Mike Bird retorted to this business by implying that James Crossley represents self-righteous secularism, mostly by fudging over what really constitutes homophobia, but many people (myself included) tend to use the term synonymously with sexual predjudice. To be precise, predjudice is simply an attitude or judgment directed against a social group which involves hostility, dislike, or feelings of moral superiority. It's a descriptive term and doesn't account for any of the dynamics or motivations of the predjudice. If those like Bird are using Paul to endorse the idea that homosexual behavior is wrong, unacceptable, or inferior (regardless of what precisely Paul thought about homosexual behavior, which, in partial agreement with Bird I take to be largely negative), then this is indeed a predjudice, and it's not self-righteous for people like James Crossley to point this out.
With regards to homophobia, Bird says, rather amazingly:
"Now I had always thought that homophobic (= gay-hating) behaviour would be something like setting up a website called 'Godhatesfags.com' or else standing outside a gay bar with a cricket bat ready to bludgeon the first man in leather jeans who walks out of it.
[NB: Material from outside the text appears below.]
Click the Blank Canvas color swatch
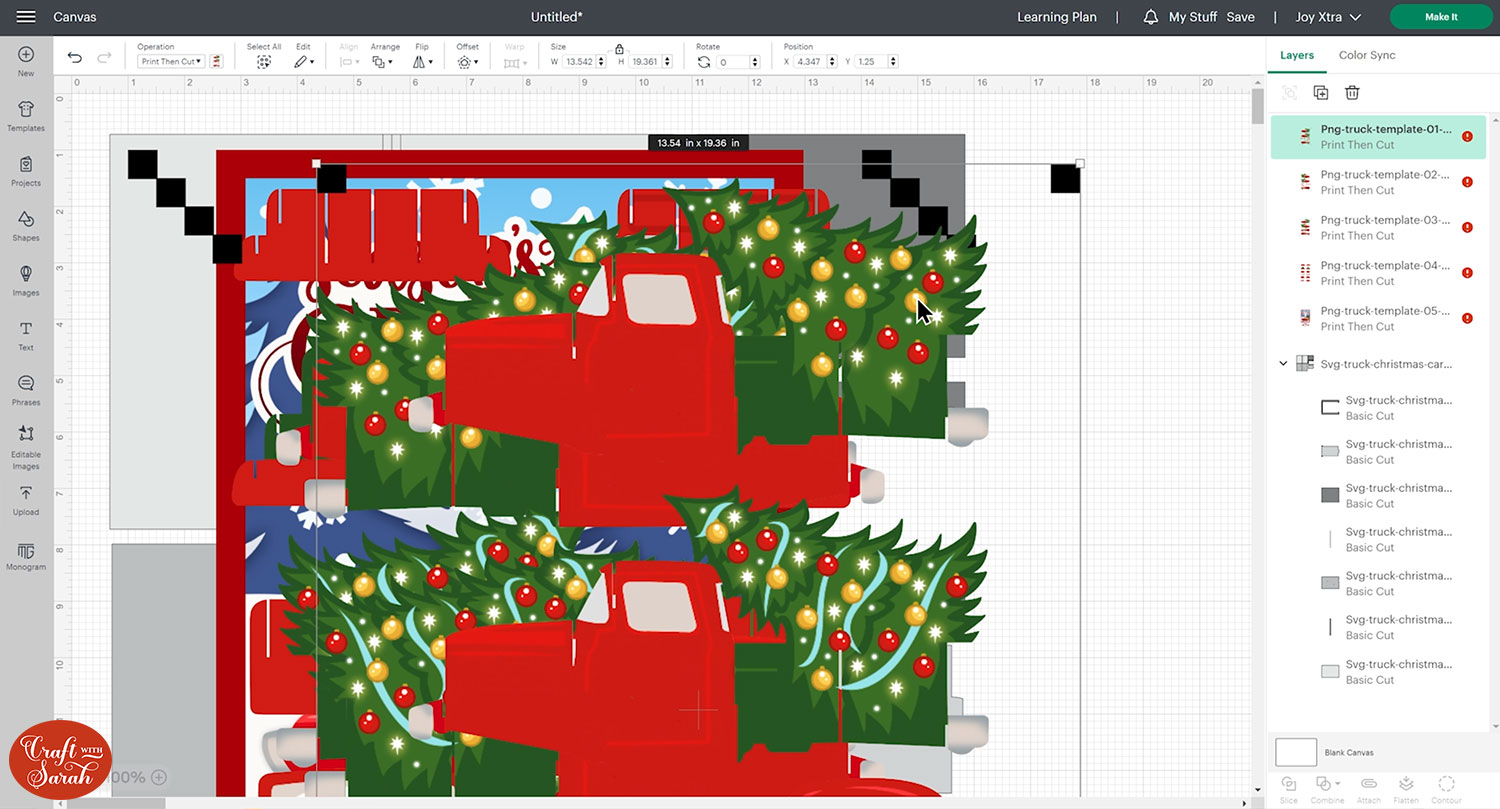The width and height of the screenshot is (1500, 809). [1296, 752]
For Crossley, however, homophobia is exceedingly broad."Now I have friends who are Christian (liberal and moderately conservative), Unitarian, Jewish, atheists -- and each and every one of them has an understanding of homophobia that is as "broad" as James Crossley's. It's simply not true that homophobia necessarily involves inflammatory predjudice. This site is as good a guide as any to the term, and outlines the four basic manifestations of homophobia (personal, interpersonal, institutional, cultural), and it wouldn't be the wildest guess that one or more of these would apply to Bird. But I don't know Michael well enough, or his church, to opine beyond this.
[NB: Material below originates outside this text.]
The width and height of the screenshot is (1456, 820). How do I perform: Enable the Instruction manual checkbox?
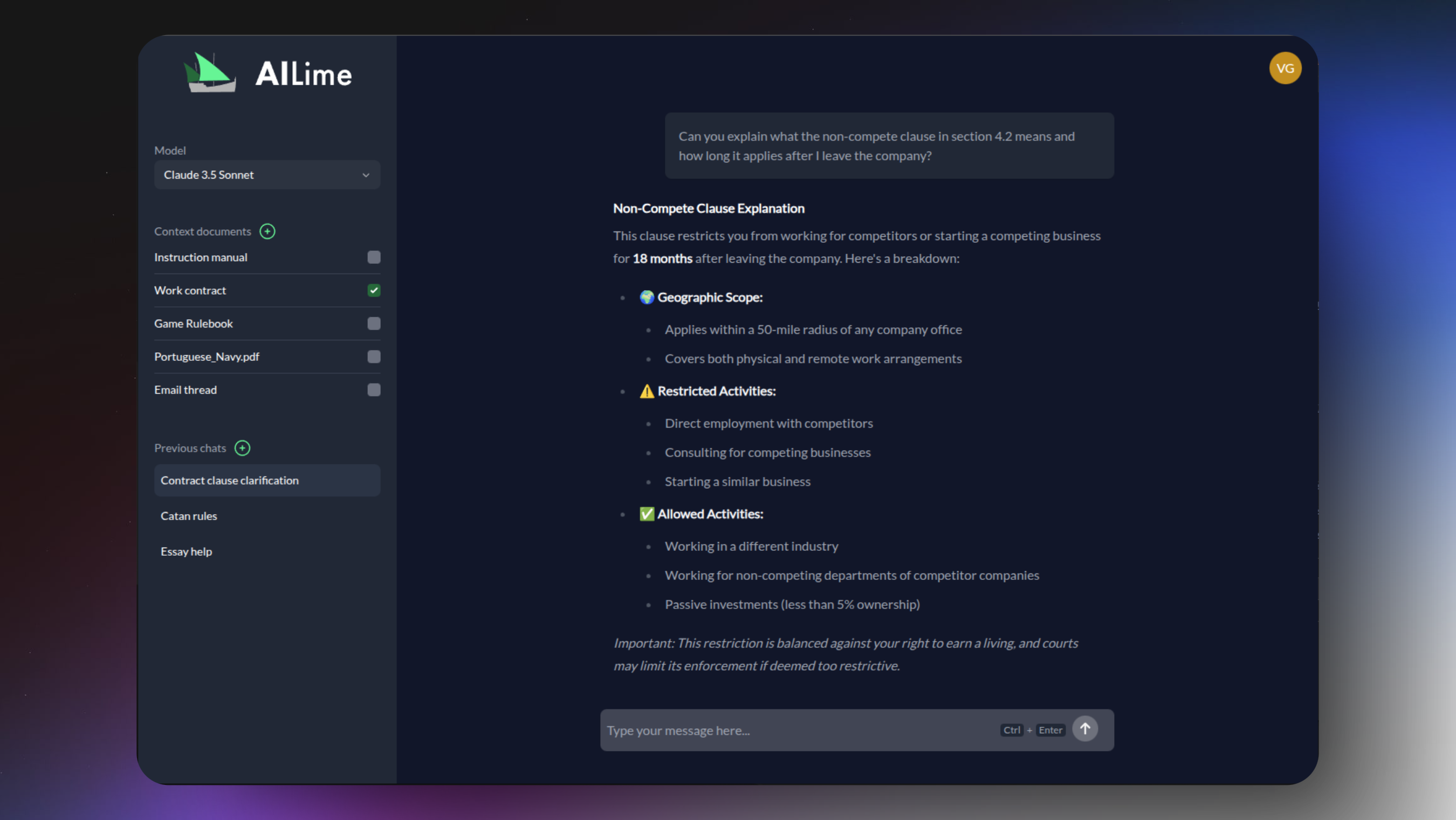(374, 257)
If we took a cue from Deane and really explored the social constructs of Paul's view of the matter, then an argument that Paul, as an honor-shame macho man, hated male homosexuality, but didn't have much to say about female homosexuality (if Rom 1:26 points to alternative heterosexual behavior instead of lesbianism) has a lot going for it; he was also galled in particular, as a Jew, by the pagan practice of temple prostitution. Perhaps this will serve as the subject for a later post.